Although this creates big risks for more risky assets – as evidenced by the initial reaction on Monday – until we were witnessing a real climbing and an implementation, the story suggests that the maintenance of lower positions supported could be expensive.
High event risk
The immediate threat of customs tariffs being avoided, the attention of the exchange markets could briefly return to traditional factors such as economic data and implications on interest rates. The calendar for the next four days is responsible, with the report on non-agricultural jobs in the United States and the ISM services index on Wednesday.
Assuming that there is no news on trade – which is an important hypothesis – these two events have the potential to move the USD/CAD pair and the exchange market in the broad sense.
The calendar of the federal reserve stakeholders is also responsible, even if the emphasis should be put more on the remarks of Michelle Bowman and Adriana Kugler, who will be published after the employment report.
With so many good news already integrated from American economic prospects and less than two full decreases of the Fed rates expected by the markets in 2025, the risks seem to lean towards more accommodating results or comments.
Last week again, the president of the Fed, Jerome Powell, reiterated that the FOMC did not think that a new weakening of the labor market was necessary to reach its mandate in terms of inflation.
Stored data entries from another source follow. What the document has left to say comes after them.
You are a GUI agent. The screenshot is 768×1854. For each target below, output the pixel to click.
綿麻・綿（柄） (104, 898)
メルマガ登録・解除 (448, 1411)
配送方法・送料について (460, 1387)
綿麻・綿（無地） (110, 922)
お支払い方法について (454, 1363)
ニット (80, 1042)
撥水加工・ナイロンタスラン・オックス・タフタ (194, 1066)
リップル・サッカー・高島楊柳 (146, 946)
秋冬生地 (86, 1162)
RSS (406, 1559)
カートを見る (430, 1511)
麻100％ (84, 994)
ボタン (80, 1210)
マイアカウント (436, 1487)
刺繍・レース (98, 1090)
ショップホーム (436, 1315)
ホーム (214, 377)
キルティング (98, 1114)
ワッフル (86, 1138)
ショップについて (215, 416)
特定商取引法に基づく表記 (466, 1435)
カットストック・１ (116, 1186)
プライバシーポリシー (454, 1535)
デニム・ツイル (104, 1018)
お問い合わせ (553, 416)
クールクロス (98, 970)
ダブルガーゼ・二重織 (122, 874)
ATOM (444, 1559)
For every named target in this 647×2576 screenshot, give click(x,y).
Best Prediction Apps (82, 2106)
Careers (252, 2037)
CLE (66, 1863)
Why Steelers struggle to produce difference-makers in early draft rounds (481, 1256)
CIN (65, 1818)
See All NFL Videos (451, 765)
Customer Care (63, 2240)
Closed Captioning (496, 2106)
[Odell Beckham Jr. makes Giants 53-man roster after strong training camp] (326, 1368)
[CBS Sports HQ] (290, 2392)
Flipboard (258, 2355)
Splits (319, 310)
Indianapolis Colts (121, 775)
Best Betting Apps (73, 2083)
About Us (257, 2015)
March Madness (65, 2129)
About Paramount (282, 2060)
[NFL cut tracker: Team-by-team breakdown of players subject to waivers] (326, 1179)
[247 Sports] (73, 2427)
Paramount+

Keep this in mind.
Technical analysis
The daily starter in a shooting star on Monday for the USD/CAD pair was one of the most spectacular movements for a pair of major currencies, delivering a 2.8% negotiation range and sending the Canadian dollar to its lowest level for 22 years in the process.
By leaving aside the major securities on the trade and the prices, the price evolution suggests that we may have attended a short-term summit. Not only did Monday produced a shooting star, but a three -candle evening star model was also completed. Momentum indicators become lower, the RSI (14) breaking its upward trend and the MacD being likely to confirm the signal imminently.
For the moment, the overthrow has stopped at the upward trend support established on January 20. The USD/CAD pair was also purchased in hollow below 1,4400 during each of the last five sessions, including the first Asian exchanges on Tuesday.
A convincing break and a fence below 1,4400 would strengthen the arguments in favor of a deeper withdrawal, the 50 -day mobile average and a minor support at 1.4270 becoming specifying. Below, 1.4195 and 1.4090 are additional levels to monitor.
Alternatively, if the USD/CAD pair fails to pass under 1,4400, this opens up a potential upward configuration in which long positions could be established above, with stops placed below for protection. The old heights of 2020 and 2016 could serve as upwards.
By David Scutt, Forex.com »Official site
David SCUTT is a former trader in cash -speaking securities, in the long term and on the money markets with more than 10 years of experience in banking cash. David also worked as editor -in -chief of the markets and the economy for Business Insider, covering macroeconomic events and the main market events in Asia.